Aslında Engin ilk yarıda oynadığı futbolla bu kartın sinyalini vermişti.Kuyt ile girdiği diyaloglar ve yaptığı fauller sonrası hepimiz Engin'in kart göreceğini biliyorduk.Zaten sarı kartı vardı.İtiraz sonunda ikinci sarıdan kırmızı kart görmesini anlarım ama direk kırmızı kart görmesini gerektiren olay neydi kimse bilmiyor.Herkes Engin hakemin yakasına yapıştı ondan gördü kırmızıyı diyor ama Galatasaray taraftarı dışında kimse dikkatle izlemiyor görüntüleri.Görmek istediği gibi görüyor.Engin gördüğü direk kırmızı karttan sonra Cüneyt Çakır'ın yakasına yapışıyor ve oyuncularımız ayırıyor.

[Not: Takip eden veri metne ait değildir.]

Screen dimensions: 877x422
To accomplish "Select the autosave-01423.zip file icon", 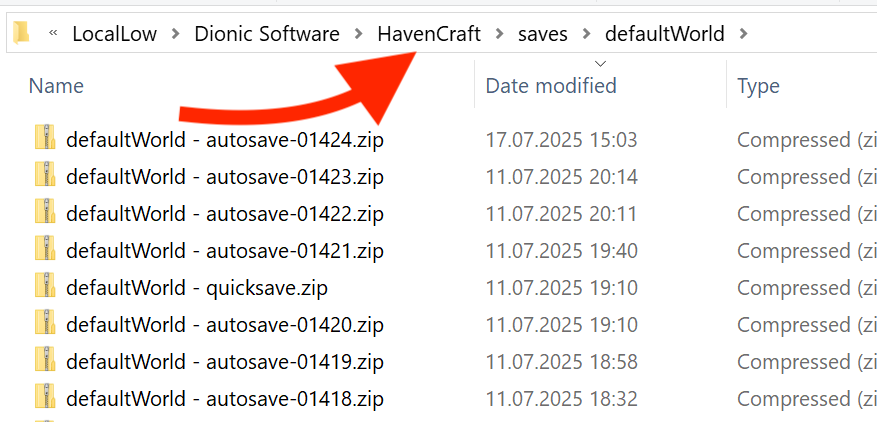I will click(45, 175).
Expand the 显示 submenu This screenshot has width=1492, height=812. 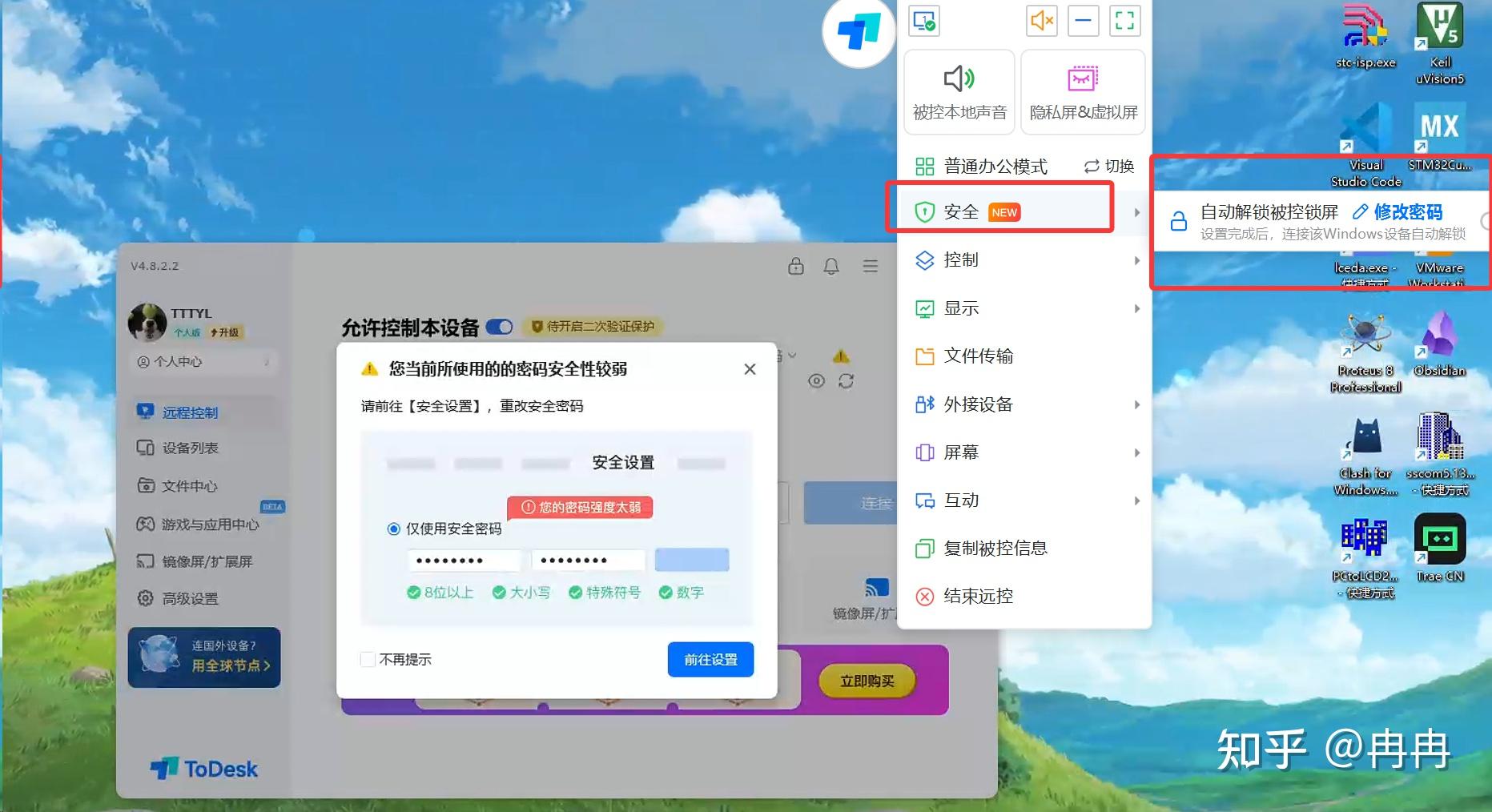[x=960, y=308]
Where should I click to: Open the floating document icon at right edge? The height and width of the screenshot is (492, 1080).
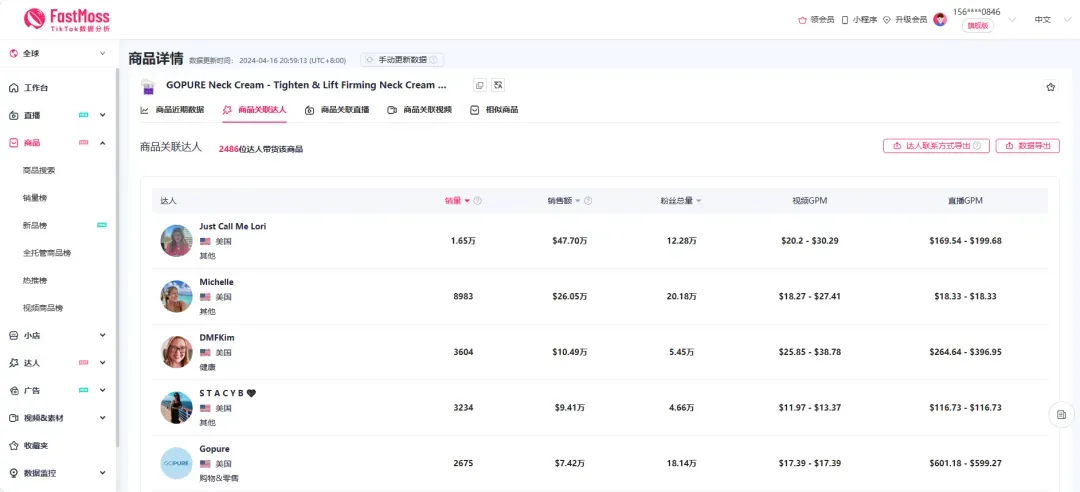(x=1061, y=414)
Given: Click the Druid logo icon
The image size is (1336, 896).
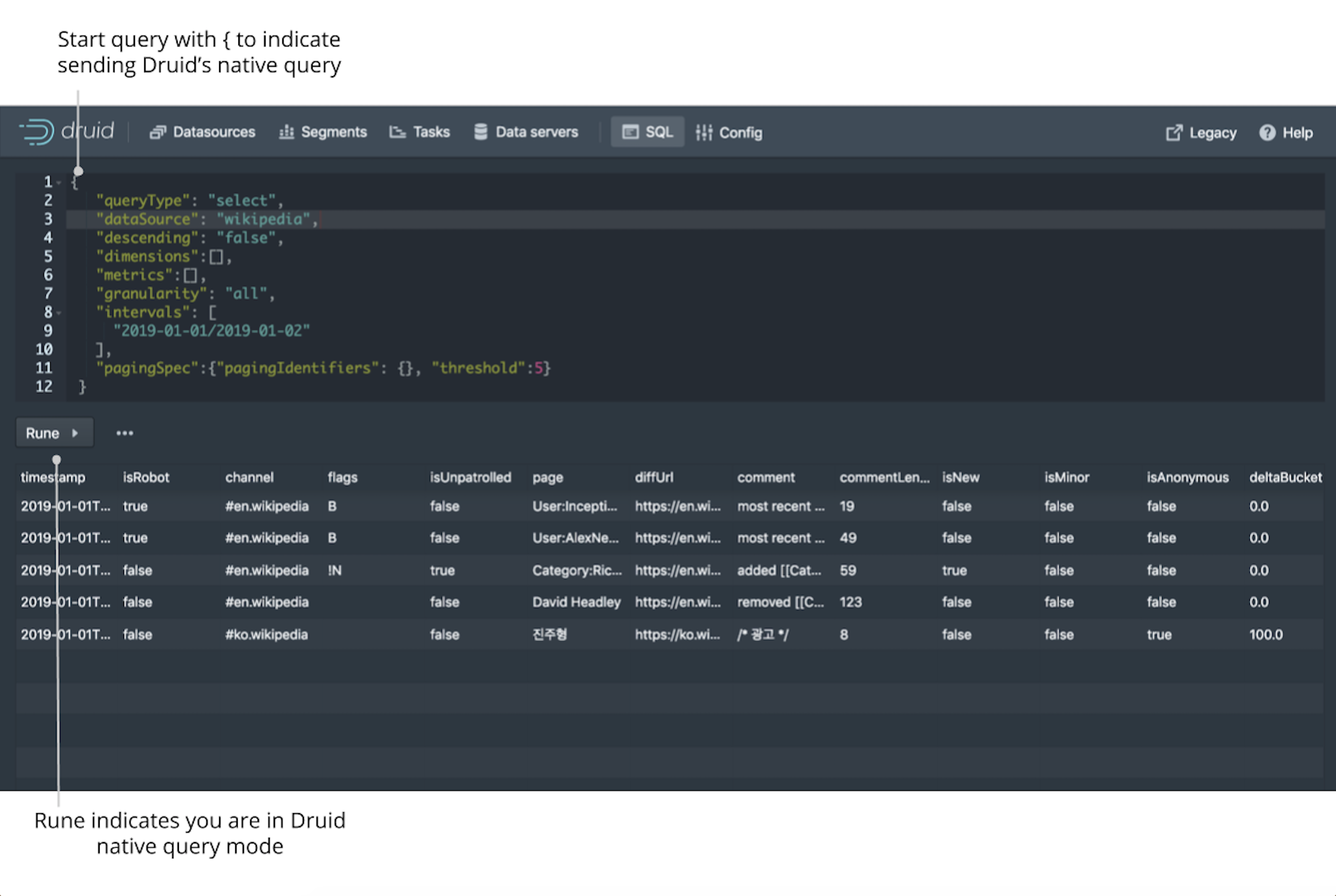Looking at the screenshot, I should tap(37, 132).
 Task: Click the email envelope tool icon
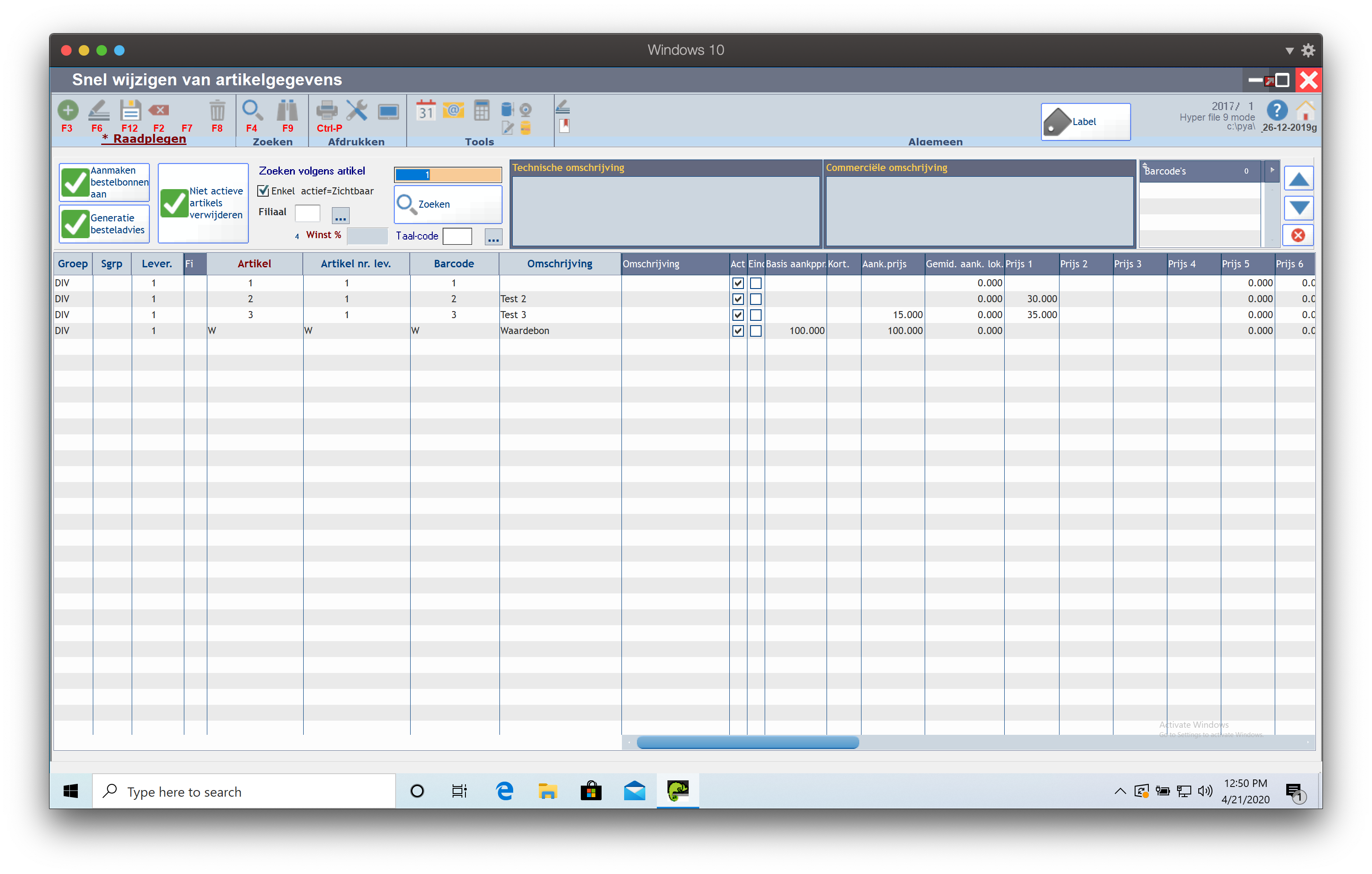point(454,110)
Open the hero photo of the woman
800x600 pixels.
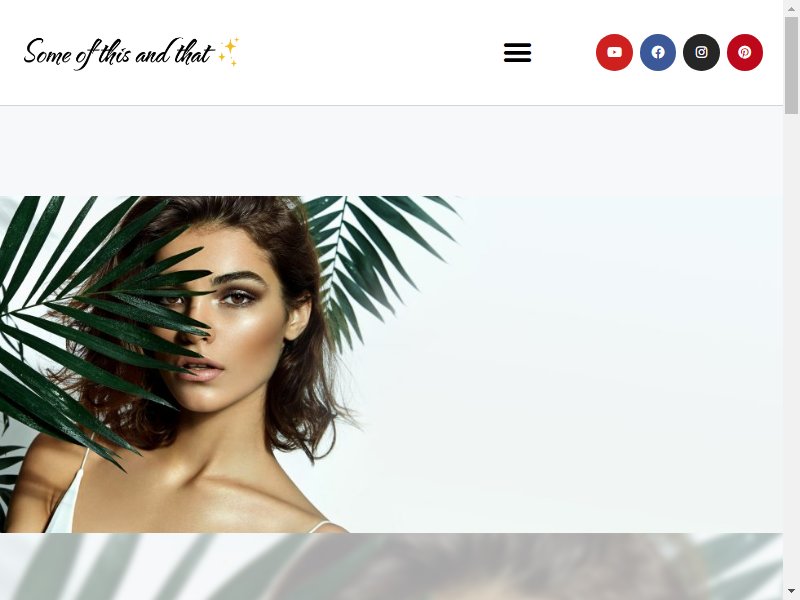[391, 364]
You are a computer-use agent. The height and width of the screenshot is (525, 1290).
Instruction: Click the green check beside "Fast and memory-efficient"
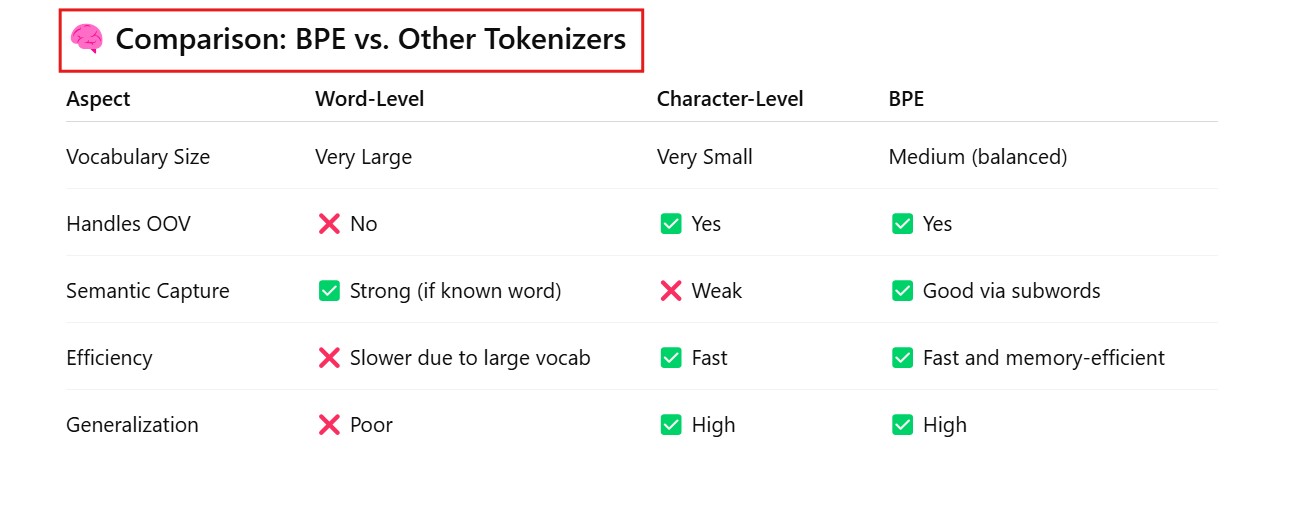pyautogui.click(x=902, y=358)
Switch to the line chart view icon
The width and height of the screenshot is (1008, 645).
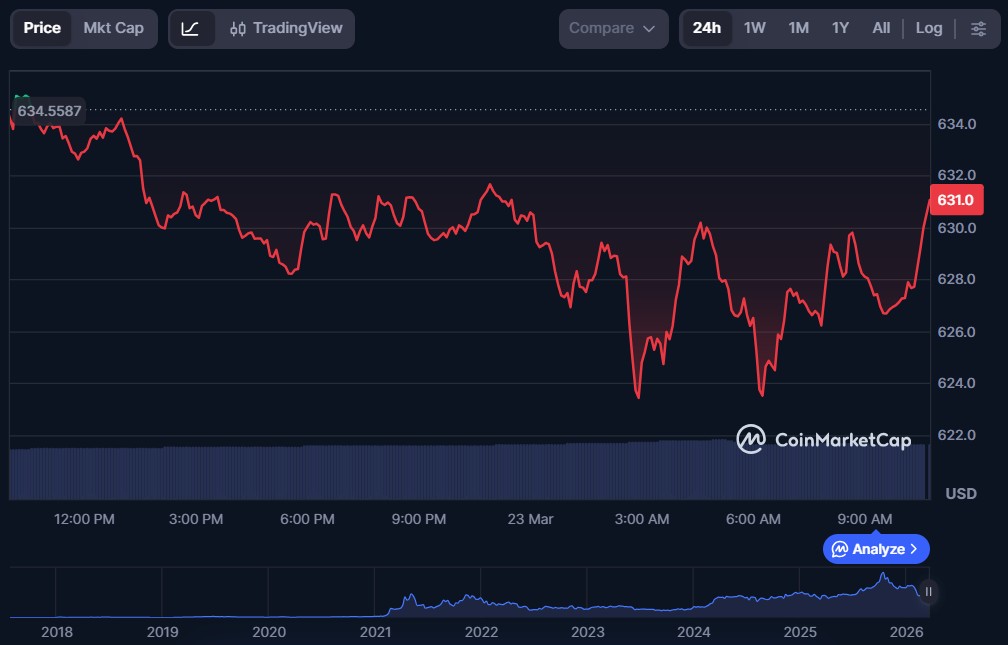(190, 29)
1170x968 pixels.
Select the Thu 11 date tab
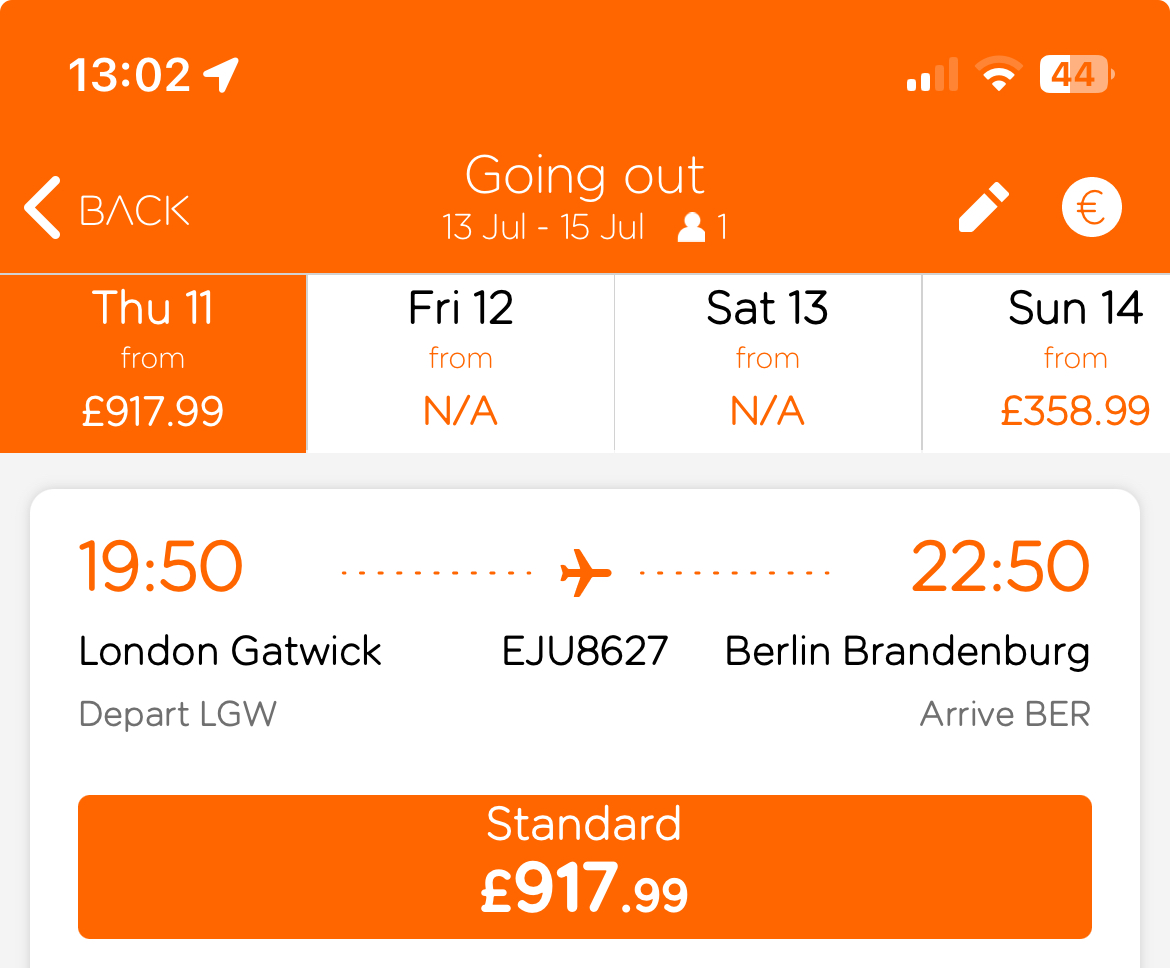[x=153, y=363]
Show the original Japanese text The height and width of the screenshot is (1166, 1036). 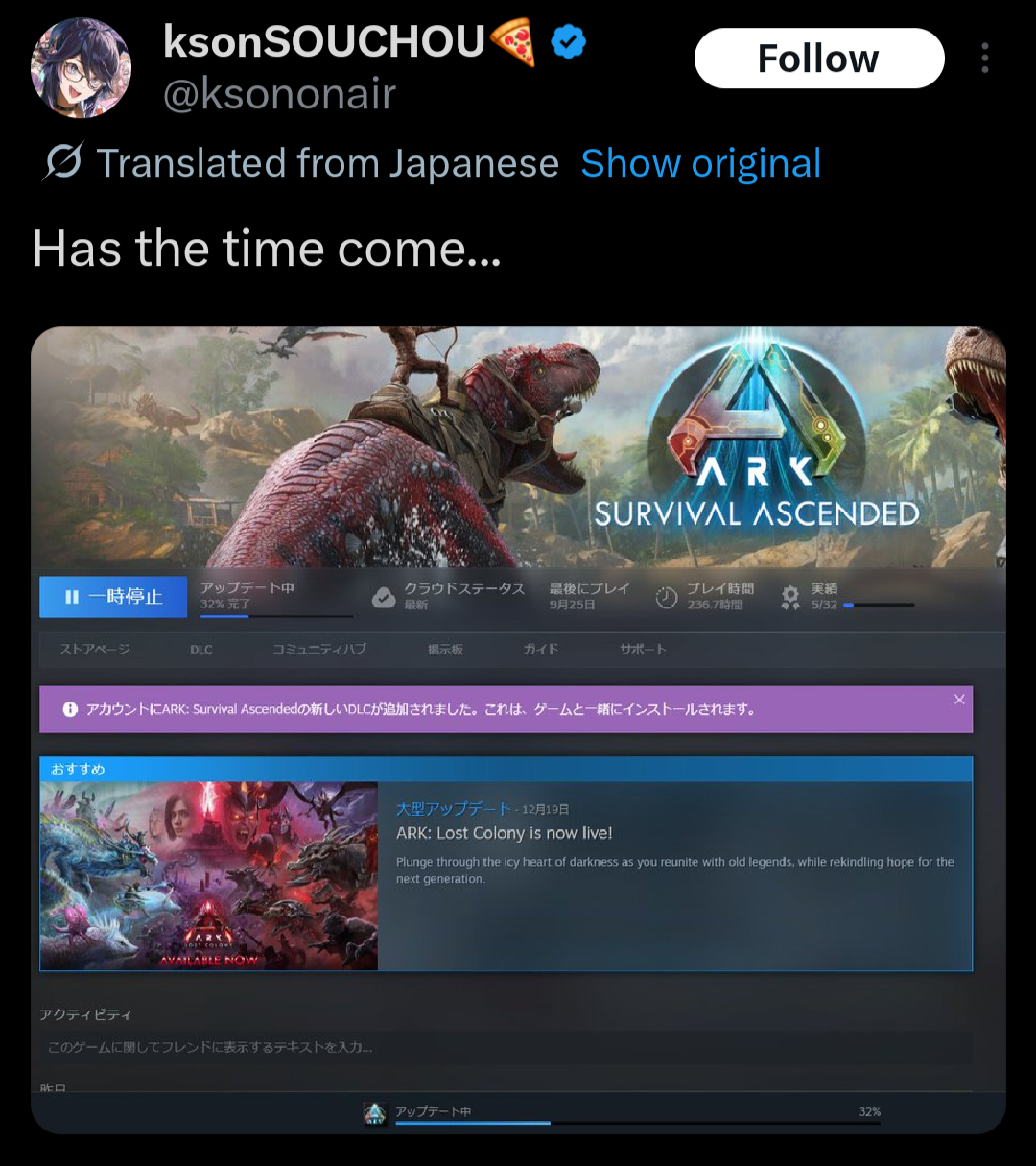pos(701,163)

Bir şey söylemeden önce olayı bir de Engin tarafından düşünmek lazım.Kendimizi onun yerine koyarak yorum yapmalıyız.Aslında Engin'in iyi niyetli bir itiraz yaptığı ortada.Takımına yapılan haksızlığa dayanamıyor ve tepkisini koyuyor.Herkes Engin'e yükleniyor olayı bilmeden, görmeden atıp tutuyor.Yanlış anlaşılmasın hareketi doğru bulmuyorum.Tabi ki Galatasaray futbolcusuna, Engin gibi bir profesyonele yakışan hareketler değil, bunu hepimiz kabul ediyoruz.Engin açıklamalarında ne kadar pişman ve üzgün olduğunu dile getirmiş.Zaten cezası da hem TFF'den hem de kulüp tarafından ağır şekilde verilecektir.

Suyun karşı tarafı yok Emre olsa bunu yapmazdı, Emre şunu yapardı oydu buydu diye çoktan Emre ile Engin'i kıyaslamaya başlamış.Emre'nin yaptıkları yanında, onun kişiliği yanında bana göre Engin melektir melek.Unutmayın ki Engin Kadıköy'de kazanılan şampiyonlukta saha içinde verdiği röportaja Fenerbahçe'yi tebrik ederek konuşmaya başlayacak kadar da profesyonel bir futbolcudur.Ben biraz da olayı nabza göre şerbet olarak yorumluyorum.Engin değil de başka bir futbolcu olsaydı o kartın rengi değişik olabilirdi.Oyuncu kaybetmek kolaydır, zor olan kazanmaktır.Engin'e sahip çıkmalıyız ve içimizden biri olduğunu unutmamalıyız.Ayrıca bu şampiyonluğu anlamlandıran, 10 kişiyle kazanmamızı sağlayan Engin'e teşekkür bile edebilirim.